Alle onderscheidingen door ons
analytische denken in de godheid gemaakt, dienen slechts om de eenheid te accentueren en
geen enkel aards gebeuren kan geheel aan een der drie personen worden toegeschreven. Onderscheidingen zijn steeds
relatief: anders zouden het scheidingen zijn. De relativiteit hunner gelding houdt
in, dat het abstracte denken ze doorziet in het verband hunner eenheid en de Idee, zodat
ze in hoogste instantie weer kunnen worden weggedacht. De oerstof (los-gedacht van de
oergeest) noemt men de moeder van al het geschapene; ze is het prototype van alle
later verzonnen maagdmoeders. De Chinezen noemen heer Yin, de
Egyptenaren Neith of Isis, de Indiërs Prakriti. Uit de Moedermaagd werd een zoon (de
Kosmos) geboren, nadat ze zwanger was gemaakt door de oergeest, nadat de geest (Vader)
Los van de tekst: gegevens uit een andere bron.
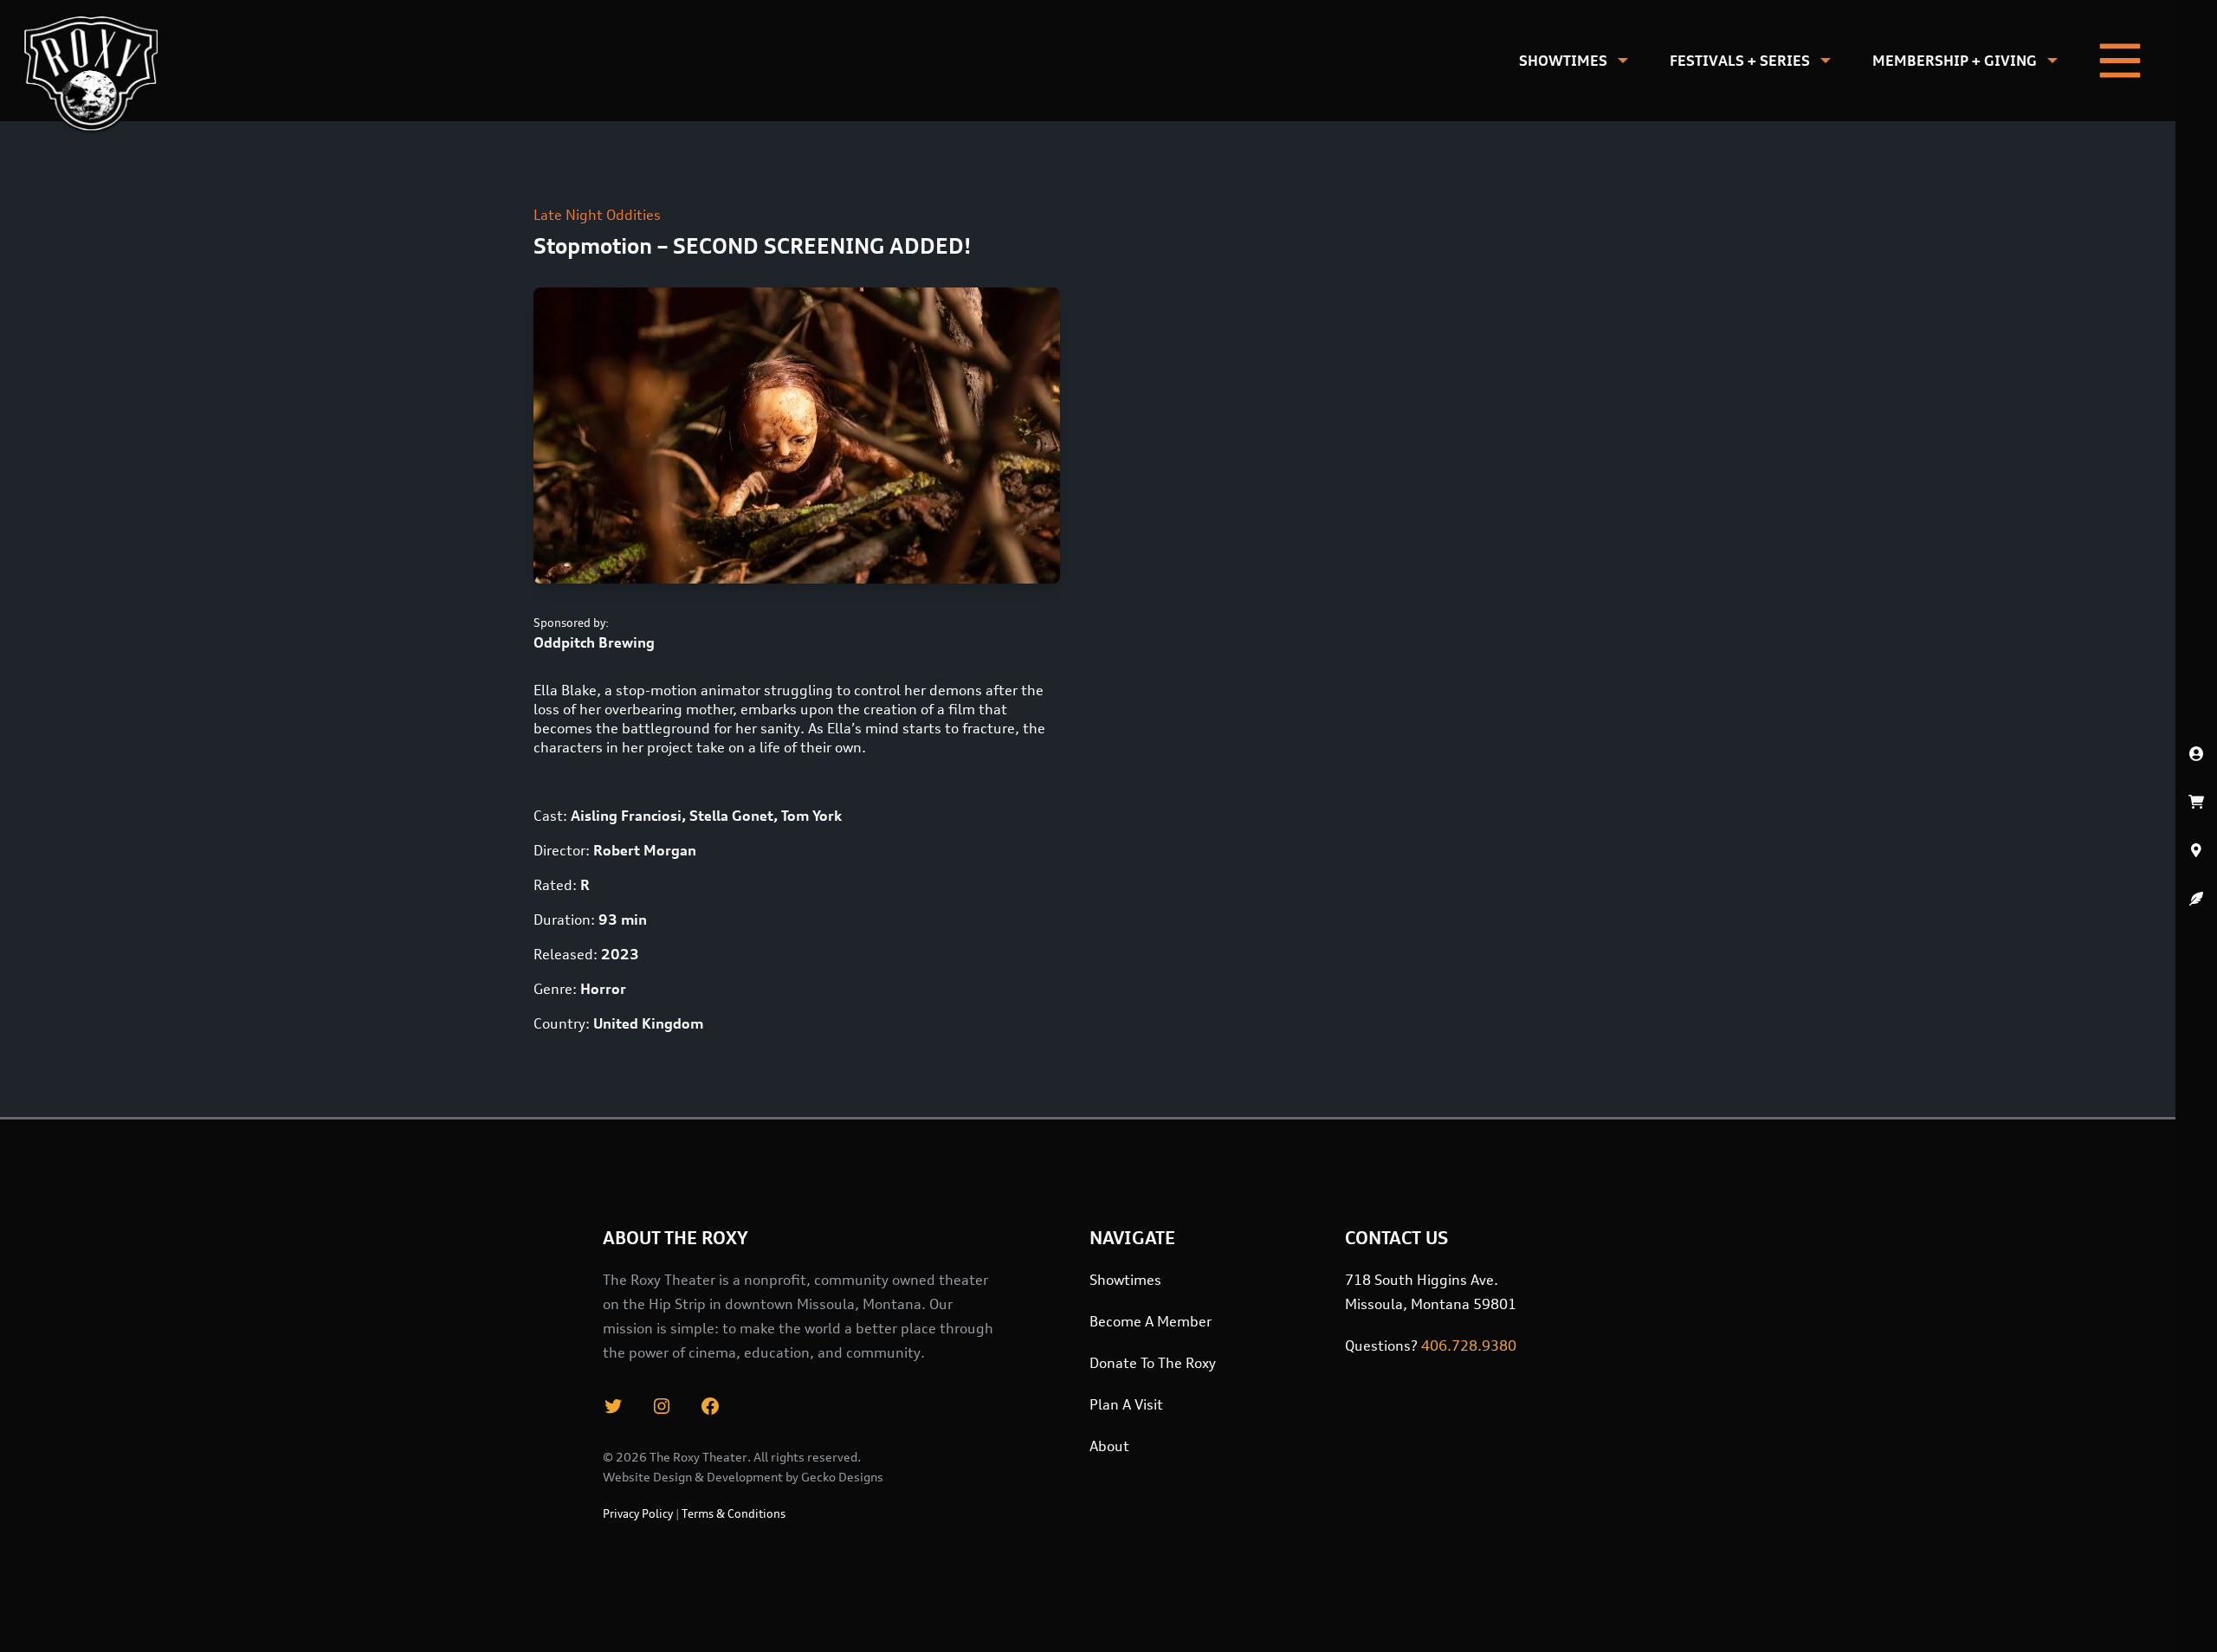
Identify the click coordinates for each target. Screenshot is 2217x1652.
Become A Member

over de wateren (Moeder) gegaan was, nadat de intelligente energie zich bevrucht had met
zijn denbeeld, de Idee. Deze bevruchting deed de wateren had
met zijn denkbeeld, de Idee. Deze bevruchting deed de wateren
overgaan van CHAOS in POTENTIEEL-ZIJN, waarna de wil om de Idee te
realiseren ze weer deed overgaan in ACTUEEL-WORDEN. De wateren kwamen in beweging: God was LEVEND geworden!